Continuous-Time Evidence Lower Bound

Updated 24 January 2026

Continuous-Time ELBO is a variational lower bound for continuous-time SDE models that integrates data likelihoods with stochastic optimal control for irregular time series.
It employs Doob’s h-transform and neural control parameterizations to derive tractable approximations via a stochastic optimal control framework.
The approach enables efficient learning and simulation-free inference using piecewise linear drift approximations and modern network architectures.

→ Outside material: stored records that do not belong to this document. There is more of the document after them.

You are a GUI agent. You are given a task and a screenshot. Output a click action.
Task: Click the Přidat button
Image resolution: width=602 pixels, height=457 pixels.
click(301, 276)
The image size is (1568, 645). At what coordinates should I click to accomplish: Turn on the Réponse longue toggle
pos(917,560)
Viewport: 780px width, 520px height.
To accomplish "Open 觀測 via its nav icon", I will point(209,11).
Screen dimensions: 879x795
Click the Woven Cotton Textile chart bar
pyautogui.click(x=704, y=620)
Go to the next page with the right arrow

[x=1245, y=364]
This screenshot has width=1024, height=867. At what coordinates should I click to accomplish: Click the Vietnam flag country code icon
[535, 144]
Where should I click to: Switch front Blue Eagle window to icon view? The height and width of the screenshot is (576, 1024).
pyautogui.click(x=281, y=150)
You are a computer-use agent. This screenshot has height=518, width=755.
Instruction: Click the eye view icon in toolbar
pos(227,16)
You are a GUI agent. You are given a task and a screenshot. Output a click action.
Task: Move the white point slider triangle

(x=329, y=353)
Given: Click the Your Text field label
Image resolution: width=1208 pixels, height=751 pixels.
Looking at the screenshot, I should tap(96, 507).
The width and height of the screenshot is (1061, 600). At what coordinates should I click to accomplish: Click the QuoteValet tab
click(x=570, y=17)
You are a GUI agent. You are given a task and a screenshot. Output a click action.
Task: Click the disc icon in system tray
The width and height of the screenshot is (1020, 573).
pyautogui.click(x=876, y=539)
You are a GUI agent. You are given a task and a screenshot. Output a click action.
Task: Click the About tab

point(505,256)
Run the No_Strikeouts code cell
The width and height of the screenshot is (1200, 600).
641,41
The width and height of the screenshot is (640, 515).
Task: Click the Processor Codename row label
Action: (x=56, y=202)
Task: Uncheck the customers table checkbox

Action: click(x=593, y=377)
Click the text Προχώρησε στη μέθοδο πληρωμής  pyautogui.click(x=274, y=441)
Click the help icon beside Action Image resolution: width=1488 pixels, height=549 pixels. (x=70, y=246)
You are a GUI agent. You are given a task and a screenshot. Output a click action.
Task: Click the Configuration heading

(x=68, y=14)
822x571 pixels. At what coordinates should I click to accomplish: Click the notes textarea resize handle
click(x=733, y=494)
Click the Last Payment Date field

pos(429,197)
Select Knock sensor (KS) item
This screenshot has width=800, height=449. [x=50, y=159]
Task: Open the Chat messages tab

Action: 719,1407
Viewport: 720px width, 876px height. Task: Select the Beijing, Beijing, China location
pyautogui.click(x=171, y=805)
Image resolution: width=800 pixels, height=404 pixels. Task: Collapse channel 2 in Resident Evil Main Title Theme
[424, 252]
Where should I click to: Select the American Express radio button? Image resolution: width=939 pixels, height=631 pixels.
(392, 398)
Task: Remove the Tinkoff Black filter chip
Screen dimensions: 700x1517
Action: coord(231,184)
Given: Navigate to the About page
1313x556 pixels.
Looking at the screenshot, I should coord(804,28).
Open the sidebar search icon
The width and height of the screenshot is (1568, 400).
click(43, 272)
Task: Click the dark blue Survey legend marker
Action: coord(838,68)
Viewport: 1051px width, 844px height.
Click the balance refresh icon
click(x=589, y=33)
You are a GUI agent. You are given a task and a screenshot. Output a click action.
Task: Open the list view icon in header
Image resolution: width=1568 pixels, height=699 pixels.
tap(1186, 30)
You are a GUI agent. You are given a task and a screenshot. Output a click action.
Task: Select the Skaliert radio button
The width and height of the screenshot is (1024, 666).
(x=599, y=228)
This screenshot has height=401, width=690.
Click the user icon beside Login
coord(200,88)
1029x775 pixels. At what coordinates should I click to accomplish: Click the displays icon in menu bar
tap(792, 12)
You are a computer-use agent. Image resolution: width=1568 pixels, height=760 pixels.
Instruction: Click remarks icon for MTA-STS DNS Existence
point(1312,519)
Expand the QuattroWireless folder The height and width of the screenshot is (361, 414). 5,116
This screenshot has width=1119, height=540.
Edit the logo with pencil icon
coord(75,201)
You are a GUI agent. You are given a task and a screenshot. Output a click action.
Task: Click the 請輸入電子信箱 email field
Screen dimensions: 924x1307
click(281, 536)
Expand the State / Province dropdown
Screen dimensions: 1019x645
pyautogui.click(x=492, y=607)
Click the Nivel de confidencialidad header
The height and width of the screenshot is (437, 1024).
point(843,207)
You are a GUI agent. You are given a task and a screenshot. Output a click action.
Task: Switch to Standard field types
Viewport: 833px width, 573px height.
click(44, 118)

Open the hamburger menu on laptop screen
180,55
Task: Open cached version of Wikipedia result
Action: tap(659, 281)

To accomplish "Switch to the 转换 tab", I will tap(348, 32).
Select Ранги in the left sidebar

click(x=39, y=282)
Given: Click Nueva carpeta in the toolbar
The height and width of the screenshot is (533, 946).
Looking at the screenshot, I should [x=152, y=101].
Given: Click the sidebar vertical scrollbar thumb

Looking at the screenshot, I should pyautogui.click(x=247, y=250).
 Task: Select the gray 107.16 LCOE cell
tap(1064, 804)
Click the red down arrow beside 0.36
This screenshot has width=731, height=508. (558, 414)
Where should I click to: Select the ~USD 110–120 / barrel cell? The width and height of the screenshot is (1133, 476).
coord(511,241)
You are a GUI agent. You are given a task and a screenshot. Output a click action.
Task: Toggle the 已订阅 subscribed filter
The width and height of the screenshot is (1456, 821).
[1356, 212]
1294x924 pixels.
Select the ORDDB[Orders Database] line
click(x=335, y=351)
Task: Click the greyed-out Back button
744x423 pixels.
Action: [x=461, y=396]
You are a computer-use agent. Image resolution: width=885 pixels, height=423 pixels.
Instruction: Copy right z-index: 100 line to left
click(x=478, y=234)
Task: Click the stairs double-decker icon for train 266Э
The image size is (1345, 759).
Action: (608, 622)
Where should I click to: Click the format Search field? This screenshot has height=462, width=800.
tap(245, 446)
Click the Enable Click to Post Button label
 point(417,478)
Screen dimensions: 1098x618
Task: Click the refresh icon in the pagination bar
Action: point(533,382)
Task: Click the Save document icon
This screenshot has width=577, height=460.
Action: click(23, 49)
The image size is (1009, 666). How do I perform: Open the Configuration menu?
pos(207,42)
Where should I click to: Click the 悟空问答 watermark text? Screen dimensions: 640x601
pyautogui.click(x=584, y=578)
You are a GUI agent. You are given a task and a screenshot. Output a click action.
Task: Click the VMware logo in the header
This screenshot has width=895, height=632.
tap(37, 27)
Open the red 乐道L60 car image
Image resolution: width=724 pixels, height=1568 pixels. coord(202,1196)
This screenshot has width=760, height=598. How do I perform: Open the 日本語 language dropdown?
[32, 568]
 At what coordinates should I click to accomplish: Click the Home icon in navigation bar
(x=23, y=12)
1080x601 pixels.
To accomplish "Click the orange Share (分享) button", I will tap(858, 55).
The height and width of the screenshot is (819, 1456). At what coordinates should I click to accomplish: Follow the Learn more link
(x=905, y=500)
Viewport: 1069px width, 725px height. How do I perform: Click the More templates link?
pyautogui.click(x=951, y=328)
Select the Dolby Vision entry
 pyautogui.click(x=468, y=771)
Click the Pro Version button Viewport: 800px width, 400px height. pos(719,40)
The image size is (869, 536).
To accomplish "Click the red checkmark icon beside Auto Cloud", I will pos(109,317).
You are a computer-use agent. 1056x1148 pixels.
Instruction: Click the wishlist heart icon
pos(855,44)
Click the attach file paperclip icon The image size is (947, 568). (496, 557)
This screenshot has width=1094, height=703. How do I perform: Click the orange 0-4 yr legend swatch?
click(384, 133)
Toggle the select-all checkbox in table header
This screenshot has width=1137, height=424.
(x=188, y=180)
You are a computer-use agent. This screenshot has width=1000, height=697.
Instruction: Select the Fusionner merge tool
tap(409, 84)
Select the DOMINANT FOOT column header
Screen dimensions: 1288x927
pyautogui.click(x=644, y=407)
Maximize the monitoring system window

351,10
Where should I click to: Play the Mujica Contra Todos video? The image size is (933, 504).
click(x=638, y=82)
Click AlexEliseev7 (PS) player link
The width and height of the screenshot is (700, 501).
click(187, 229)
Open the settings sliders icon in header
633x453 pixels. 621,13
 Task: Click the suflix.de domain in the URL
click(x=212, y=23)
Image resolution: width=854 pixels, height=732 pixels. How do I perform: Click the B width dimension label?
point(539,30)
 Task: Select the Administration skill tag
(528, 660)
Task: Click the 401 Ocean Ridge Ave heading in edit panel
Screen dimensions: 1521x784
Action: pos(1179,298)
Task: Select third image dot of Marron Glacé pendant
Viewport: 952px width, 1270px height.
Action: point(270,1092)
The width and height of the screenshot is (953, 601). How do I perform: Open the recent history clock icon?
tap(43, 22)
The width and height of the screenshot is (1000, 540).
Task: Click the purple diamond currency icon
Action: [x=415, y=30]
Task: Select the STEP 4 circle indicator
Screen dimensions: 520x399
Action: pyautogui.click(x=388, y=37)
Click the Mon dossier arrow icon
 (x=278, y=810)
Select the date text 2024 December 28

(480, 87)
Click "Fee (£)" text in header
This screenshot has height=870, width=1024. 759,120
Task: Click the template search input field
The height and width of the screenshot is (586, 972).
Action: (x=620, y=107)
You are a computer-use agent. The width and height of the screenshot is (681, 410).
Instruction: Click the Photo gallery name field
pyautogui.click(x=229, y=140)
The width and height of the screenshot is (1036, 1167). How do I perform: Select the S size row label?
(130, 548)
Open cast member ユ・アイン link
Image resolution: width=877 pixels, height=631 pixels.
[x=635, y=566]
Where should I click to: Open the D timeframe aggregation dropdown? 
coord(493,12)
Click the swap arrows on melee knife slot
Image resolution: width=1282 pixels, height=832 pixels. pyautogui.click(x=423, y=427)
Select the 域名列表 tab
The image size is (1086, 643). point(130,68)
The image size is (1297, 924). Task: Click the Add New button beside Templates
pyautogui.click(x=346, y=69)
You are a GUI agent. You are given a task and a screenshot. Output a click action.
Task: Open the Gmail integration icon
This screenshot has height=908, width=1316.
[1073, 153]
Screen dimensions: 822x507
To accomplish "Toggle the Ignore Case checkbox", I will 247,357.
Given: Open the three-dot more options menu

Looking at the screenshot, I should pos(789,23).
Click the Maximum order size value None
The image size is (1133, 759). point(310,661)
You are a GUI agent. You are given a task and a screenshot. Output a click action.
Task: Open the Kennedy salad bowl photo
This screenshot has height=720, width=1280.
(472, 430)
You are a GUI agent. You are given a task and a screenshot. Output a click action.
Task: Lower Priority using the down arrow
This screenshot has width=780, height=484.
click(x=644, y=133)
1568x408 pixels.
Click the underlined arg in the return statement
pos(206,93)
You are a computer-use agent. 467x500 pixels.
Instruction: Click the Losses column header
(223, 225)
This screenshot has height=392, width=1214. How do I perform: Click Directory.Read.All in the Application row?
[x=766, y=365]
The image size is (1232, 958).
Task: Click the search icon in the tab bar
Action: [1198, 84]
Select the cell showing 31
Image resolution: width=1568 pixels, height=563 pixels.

The continuous-time Evidence Lower Bound (ELBO) is a variational lower bound formulated for probabilistic models that evolve according to continuous-time latent state-space dynamics, notably those driven by stochastic differential equations (SDEs). It provides a foundation for scalable inference and learning in irregularly observed time series, enabling the integration of data likelihoods and pathwise regularization. The continuous-time ELBO considered here arises from a stochastic optimal control (SOC) perspective, establishing a rigorous connection between Doob’s $h$ -transform, Feynman–Kac path measures, and amortized variational inference with neural control parameterizations (Park et al., 2024).

1. Feynman–Kac Path Measures and the Posterior in State-space SDEs

Let $(X_t)_{t\in[0,T]}$ denote a $\mathbb{R}^d$ -valued diffusion evolving under an SDE

$dX_t = b(t,X_t)\,dt + dW_t,\quad X_0\sim\mu_0,$

where $b$ is the drift and $W_t$ standard Brownian motion. Observations $\{Y_{t_i}\}_{i=1}^k$ are made at irregular time-stamps $0=t_0<t_1<\cdots<t_k=T$ , each with likelihood $g_i(y_{t_i}|X_{t_i})$ . The joint path-observation posterior, or the Feynman–Kac model, is

$\mathbb{P}^*\bigl(dX_{0:T}\mid Y_{t_1}=y_{t_1},\dots,Y_{t_k}=y_{t_k}\bigr) = \frac1{Z(y_{1:k})}\,\prod_{i=1}^k g_i\bigl(y_{t_i}\mid X_{t_i}\bigr)\;\mathbb{P}(dX_{0:T}),$

with $Z=\mathbb{E}_{\mathbb{P}}\bigl[\prod_i g_i\bigr]$ the marginal likelihood. Normalized potentials are defined as $f_i(x) = g_i(y_{t_i}|x) / L_i$ , $L_i = \int g_i(y_{t_i}|x)\mathbb{P}(dx)$ , with the property $\mathbb{E}_{\mathbb{P}}[\prod_i f_i]=1$ .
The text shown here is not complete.